Task instructions - Your answer must match the material exactly, line for line.

Data under study -
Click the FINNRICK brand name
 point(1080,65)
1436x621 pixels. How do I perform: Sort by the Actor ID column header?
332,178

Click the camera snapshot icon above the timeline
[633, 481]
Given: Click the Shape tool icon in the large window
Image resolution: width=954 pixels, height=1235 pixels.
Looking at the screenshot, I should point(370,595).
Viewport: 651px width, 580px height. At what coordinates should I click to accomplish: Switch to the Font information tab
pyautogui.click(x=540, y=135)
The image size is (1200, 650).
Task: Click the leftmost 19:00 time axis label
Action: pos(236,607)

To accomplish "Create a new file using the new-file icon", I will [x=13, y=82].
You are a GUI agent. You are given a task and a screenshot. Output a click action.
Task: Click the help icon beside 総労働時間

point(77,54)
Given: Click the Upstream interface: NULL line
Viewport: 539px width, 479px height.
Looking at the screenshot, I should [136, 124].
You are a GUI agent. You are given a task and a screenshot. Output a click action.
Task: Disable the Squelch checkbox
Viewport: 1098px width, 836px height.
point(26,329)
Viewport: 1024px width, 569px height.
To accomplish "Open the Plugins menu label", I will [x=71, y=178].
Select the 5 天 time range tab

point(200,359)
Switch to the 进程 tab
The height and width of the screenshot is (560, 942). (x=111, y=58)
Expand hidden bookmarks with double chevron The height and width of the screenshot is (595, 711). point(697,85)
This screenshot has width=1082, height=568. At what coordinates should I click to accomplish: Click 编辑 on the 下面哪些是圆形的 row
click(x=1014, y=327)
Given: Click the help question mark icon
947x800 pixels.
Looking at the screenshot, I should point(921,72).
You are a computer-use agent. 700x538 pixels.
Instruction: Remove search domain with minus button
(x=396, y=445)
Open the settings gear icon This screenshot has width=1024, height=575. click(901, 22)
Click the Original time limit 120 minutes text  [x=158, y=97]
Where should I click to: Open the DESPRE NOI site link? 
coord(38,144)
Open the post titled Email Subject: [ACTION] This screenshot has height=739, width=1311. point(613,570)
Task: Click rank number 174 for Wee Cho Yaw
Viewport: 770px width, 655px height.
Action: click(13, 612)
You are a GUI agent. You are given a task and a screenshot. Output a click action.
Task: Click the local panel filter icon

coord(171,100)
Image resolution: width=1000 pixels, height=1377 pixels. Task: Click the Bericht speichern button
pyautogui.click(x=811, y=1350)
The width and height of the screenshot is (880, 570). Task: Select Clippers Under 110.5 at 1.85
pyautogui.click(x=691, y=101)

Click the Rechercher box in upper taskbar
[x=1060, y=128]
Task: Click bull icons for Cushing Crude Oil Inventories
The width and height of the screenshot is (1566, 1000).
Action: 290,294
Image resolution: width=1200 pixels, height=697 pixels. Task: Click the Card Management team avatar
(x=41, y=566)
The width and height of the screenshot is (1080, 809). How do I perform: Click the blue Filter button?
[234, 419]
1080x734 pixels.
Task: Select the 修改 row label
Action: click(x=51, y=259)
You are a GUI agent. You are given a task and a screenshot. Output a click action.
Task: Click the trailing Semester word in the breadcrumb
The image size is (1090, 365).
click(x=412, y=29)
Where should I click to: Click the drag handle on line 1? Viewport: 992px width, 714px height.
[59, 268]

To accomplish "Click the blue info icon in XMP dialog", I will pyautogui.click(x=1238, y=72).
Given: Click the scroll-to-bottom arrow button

Output of the exercise -
Click the FINNRICK brand name
 point(1080,65)
1436x621 pixels. How do I perform: Sort by the Actor ID column header?
332,178

Click the camera snapshot icon above the timeline
[633, 481]
Given: Click the Shape tool icon in the large window
Image resolution: width=954 pixels, height=1235 pixels.
Looking at the screenshot, I should point(370,595).
Viewport: 651px width, 580px height. At what coordinates should I click to accomplish: Switch to the Font information tab
pyautogui.click(x=540, y=135)
The image size is (1200, 650).
Task: Click the leftmost 19:00 time axis label
Action: pos(236,607)

To accomplish "Create a new file using the new-file icon", I will [x=13, y=82].
You are a GUI agent. You are given a task and a screenshot. Output a click action.
Task: Click the help icon beside 総労働時間

point(77,54)
Given: Click the Upstream interface: NULL line
Viewport: 539px width, 479px height.
Looking at the screenshot, I should [136, 124].
You are a GUI agent. You are given a task and a screenshot. Output a click action.
Task: Disable the Squelch checkbox
Viewport: 1098px width, 836px height.
point(26,329)
Viewport: 1024px width, 569px height.
To accomplish "Open the Plugins menu label", I will [x=71, y=178].
Select the 5 天 time range tab

point(200,359)
Switch to the 进程 tab
The height and width of the screenshot is (560, 942). (x=111, y=58)
Expand hidden bookmarks with double chevron The height and width of the screenshot is (595, 711). point(697,85)
This screenshot has width=1082, height=568. At what coordinates should I click to accomplish: Click 编辑 on the 下面哪些是圆形的 row
click(x=1014, y=327)
Given: Click the help question mark icon
947x800 pixels.
Looking at the screenshot, I should point(921,72).
You are a computer-use agent. 700x538 pixels.
Instruction: Remove search domain with minus button
(x=396, y=445)
Open the settings gear icon This screenshot has width=1024, height=575. click(901, 22)
Click the Original time limit 120 minutes text  [x=158, y=97]
Where should I click to: Open the DESPRE NOI site link? 
coord(38,144)
Open the post titled Email Subject: [ACTION] This screenshot has height=739, width=1311. point(613,570)
Task: Click rank number 174 for Wee Cho Yaw
Viewport: 770px width, 655px height.
Action: click(13, 612)
You are a GUI agent. You are given a task and a screenshot. Output a click action.
Task: Click the local panel filter icon

coord(171,100)
Image resolution: width=1000 pixels, height=1377 pixels. Task: Click the Bericht speichern button
pyautogui.click(x=811, y=1350)
The width and height of the screenshot is (880, 570). Task: Select Clippers Under 110.5 at 1.85
pyautogui.click(x=691, y=101)

Click the Rechercher box in upper taskbar
[x=1060, y=128]
Task: Click bull icons for Cushing Crude Oil Inventories
The width and height of the screenshot is (1566, 1000).
Action: 290,294
Image resolution: width=1200 pixels, height=697 pixels. Task: Click the Card Management team avatar
(x=41, y=566)
The width and height of the screenshot is (1080, 809). How do I perform: Click the blue Filter button?
[234, 419]
1080x734 pixels.
Task: Select the 修改 row label
Action: click(x=51, y=259)
You are a GUI agent. You are given a task and a screenshot. Output a click action.
Task: Click the trailing Semester word in the breadcrumb
The image size is (1090, 365).
click(x=412, y=29)
Where should I click to: Click the drag handle on line 1? Viewport: 992px width, 714px height.
[59, 268]

To accomplish "Click the blue info icon in XMP dialog", I will pyautogui.click(x=1238, y=72).
Given: Click the scroll-to-bottom arrow button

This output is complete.